▶ _WHAT IS REQUIRED_:
Print exactly what the entries say, line by line, from the first line down to the one with "The width and height of the screenshot is (1556, 784).", inclusive.
====
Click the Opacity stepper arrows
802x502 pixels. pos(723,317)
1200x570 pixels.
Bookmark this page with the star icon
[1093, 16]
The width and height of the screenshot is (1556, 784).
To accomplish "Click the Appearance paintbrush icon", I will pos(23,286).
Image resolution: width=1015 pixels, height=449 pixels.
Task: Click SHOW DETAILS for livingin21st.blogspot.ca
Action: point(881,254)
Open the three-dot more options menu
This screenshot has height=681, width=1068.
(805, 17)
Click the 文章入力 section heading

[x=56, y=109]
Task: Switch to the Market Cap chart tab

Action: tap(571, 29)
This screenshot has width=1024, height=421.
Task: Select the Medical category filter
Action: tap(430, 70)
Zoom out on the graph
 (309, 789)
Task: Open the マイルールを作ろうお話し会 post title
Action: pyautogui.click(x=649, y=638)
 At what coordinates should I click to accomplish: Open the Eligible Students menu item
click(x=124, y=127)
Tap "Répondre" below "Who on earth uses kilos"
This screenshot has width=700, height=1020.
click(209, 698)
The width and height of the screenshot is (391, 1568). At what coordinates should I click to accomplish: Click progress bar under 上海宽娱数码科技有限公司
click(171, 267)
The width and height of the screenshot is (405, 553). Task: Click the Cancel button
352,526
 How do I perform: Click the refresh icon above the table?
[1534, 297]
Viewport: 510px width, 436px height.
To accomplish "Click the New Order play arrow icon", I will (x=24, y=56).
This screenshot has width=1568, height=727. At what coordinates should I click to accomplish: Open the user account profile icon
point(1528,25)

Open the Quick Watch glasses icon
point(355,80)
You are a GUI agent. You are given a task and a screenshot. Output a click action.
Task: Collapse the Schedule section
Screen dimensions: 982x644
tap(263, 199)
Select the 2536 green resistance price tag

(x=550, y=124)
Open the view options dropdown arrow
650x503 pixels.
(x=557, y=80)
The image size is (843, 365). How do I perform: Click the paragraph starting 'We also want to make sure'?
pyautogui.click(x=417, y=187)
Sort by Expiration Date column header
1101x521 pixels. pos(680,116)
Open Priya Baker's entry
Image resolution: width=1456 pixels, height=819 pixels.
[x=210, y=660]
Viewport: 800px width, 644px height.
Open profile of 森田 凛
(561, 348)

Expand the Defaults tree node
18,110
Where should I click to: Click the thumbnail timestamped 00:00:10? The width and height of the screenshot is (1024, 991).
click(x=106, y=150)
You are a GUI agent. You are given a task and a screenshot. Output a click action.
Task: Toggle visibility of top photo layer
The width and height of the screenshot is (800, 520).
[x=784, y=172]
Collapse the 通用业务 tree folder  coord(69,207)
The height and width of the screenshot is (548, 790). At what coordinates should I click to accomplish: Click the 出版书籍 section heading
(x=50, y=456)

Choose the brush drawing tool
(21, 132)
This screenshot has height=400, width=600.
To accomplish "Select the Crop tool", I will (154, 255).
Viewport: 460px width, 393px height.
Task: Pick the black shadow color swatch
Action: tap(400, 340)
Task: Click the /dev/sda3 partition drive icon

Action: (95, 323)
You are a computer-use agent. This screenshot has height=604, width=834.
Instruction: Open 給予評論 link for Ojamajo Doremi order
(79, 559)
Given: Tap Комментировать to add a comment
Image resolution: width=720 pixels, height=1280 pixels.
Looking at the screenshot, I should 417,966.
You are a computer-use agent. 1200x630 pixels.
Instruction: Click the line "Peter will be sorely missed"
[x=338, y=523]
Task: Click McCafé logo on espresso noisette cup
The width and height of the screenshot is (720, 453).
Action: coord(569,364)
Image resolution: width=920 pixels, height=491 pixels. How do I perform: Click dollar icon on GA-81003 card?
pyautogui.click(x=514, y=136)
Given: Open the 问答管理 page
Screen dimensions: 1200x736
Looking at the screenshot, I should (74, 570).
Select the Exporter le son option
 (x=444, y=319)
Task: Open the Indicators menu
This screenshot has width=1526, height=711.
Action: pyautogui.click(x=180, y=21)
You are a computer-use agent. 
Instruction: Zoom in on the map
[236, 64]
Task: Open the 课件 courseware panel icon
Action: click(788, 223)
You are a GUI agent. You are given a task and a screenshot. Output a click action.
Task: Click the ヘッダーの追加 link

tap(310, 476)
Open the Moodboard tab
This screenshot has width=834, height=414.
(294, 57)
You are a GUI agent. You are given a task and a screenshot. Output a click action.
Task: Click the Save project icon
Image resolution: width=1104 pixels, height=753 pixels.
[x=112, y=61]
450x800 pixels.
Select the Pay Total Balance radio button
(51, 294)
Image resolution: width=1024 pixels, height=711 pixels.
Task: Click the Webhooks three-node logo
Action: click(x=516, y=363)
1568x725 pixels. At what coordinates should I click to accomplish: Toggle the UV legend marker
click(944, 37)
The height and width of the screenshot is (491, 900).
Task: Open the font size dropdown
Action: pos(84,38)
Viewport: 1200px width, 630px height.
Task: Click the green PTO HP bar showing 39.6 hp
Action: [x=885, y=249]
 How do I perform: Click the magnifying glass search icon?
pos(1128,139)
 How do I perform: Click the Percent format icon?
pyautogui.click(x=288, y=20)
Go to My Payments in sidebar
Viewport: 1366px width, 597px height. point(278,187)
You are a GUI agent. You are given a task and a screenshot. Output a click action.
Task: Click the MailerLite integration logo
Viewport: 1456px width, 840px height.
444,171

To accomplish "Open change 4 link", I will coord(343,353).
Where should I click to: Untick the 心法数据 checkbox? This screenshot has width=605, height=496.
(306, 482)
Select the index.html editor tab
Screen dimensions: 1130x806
====
▶ _EXERCISE SOLUTION_:
Click the Opacity stepper arrows
802x502 pixels. pos(723,317)
1200x570 pixels.
Bookmark this page with the star icon
[1093, 16]
The width and height of the screenshot is (1556, 784).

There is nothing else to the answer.